Como todo aquello que algo promete solo puede decirse que cumple si lo que dice se lo pone a rigurosa prueba. En lugar de hacer la presentación de la clase en un bello programa llamado powerpoint, decidí sacar una hoja de papel, lápiz en mano y libro a un lado empecé a crear mis notas de aula. Lo primero que noté fue como el tiempo empezó a volar y las notas iban a paso de tortuga luego de taxidermia. La tentación a volver al maravilloso computador y hacer la presentación acompañado de una rockera melodía de YouTube era más que atractiva. Hasta levanté la pantalla del PC. Pero con ciega fe seguí la recomendación del profesor del vídeo. Persistí.

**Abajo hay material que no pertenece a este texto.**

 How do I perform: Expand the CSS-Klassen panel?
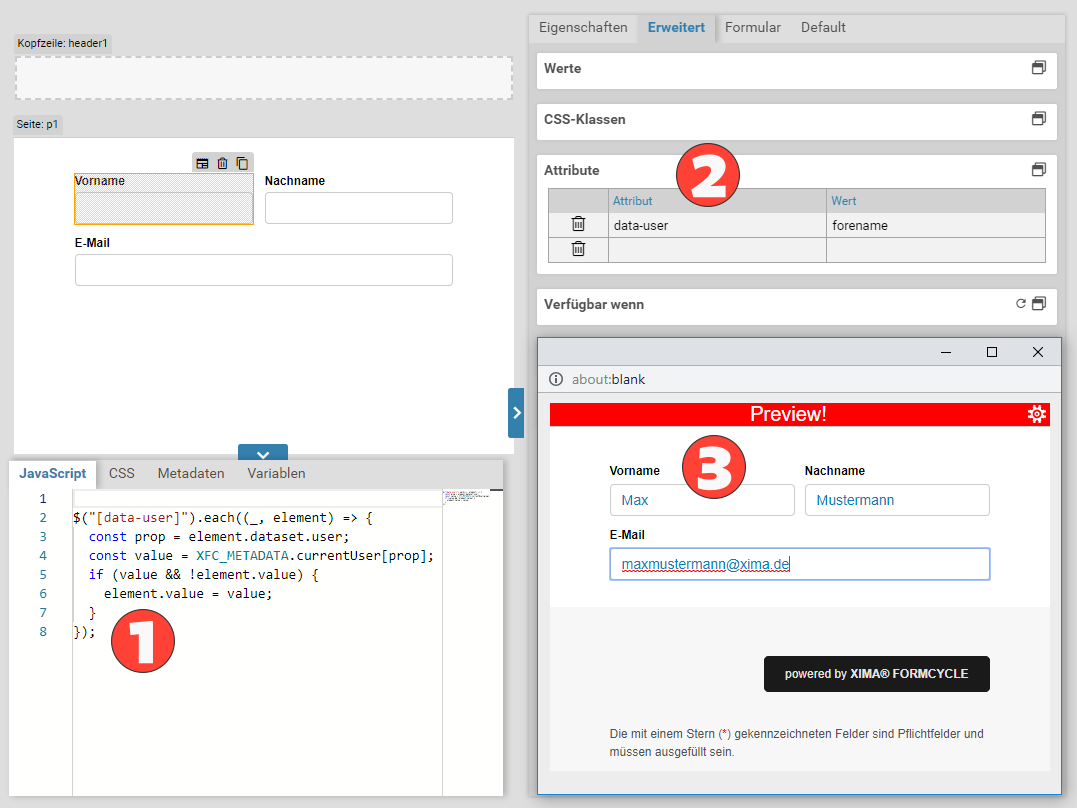[x=1039, y=119]
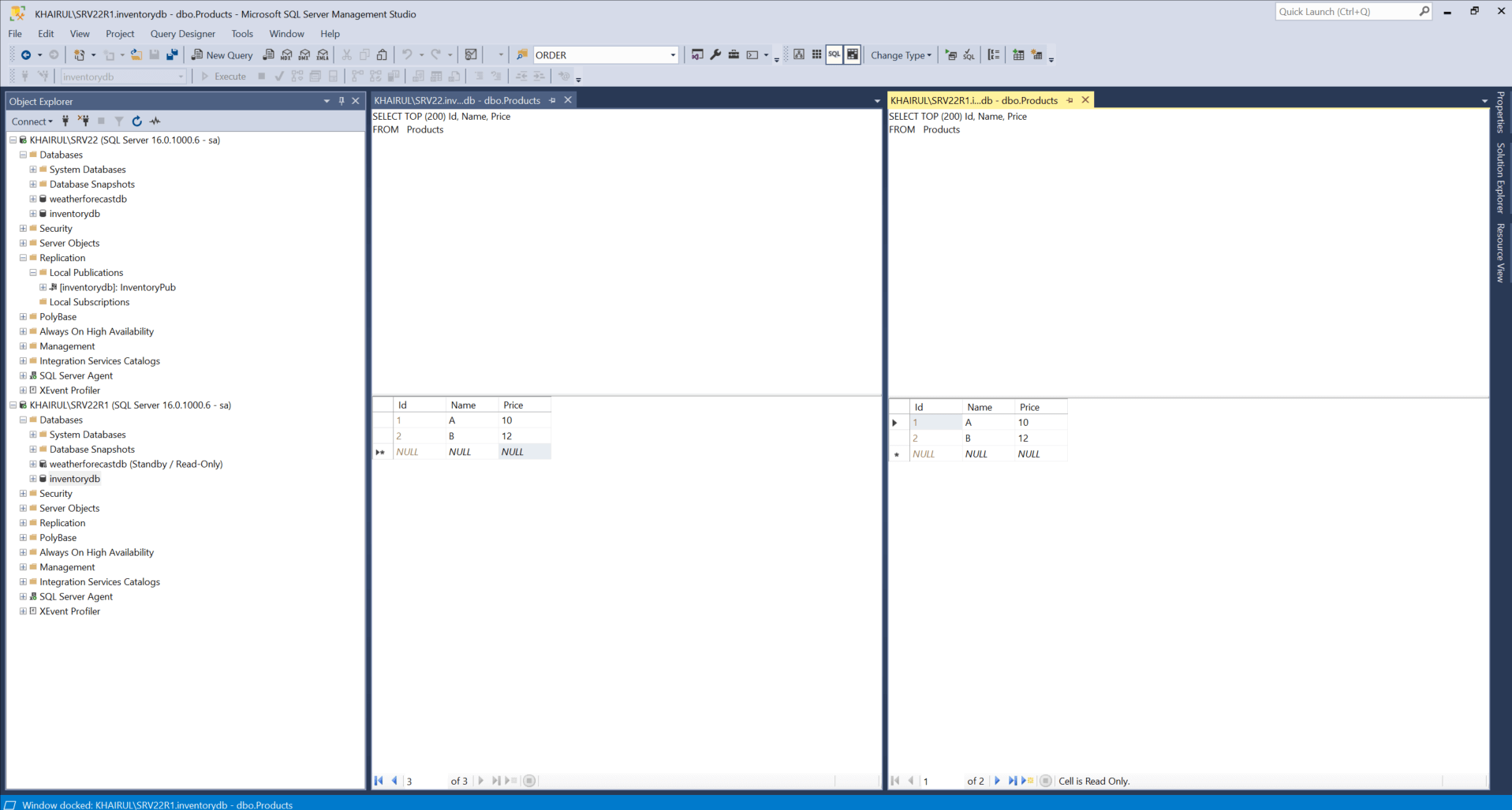
Task: Expand the inventorydb node under SRV22R1
Action: point(33,479)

No fue sino hasta luego de pocos días que notaba cómo era más fácil recordar. El consejo estaba funcionando, pero aún tenía que ser cauto en sacar conclusiones. La prueba de fuego sería la clase. Aún así me era más fácil anotar cada ecuación como quien anota su nombre o hace su firma. Fue ahí que volví de nuevo al vídeo y la explicación era algo así: mientras escribes, tu cerebro activa la parte del cortex motor de forma que aquello que se escribe activa más partes de tu cerebro y por ende forma un recuerdo más sólido. No es complicado encontrar una explicación más detallada en la web. Pero ante todo, vale la pena experimentar notar que al anotar a mano se recuerda mejor. No te dejes engañar porque lleva más tiempo hacerlo así. Recuerda que lo bueno cuesta y demora en llegar.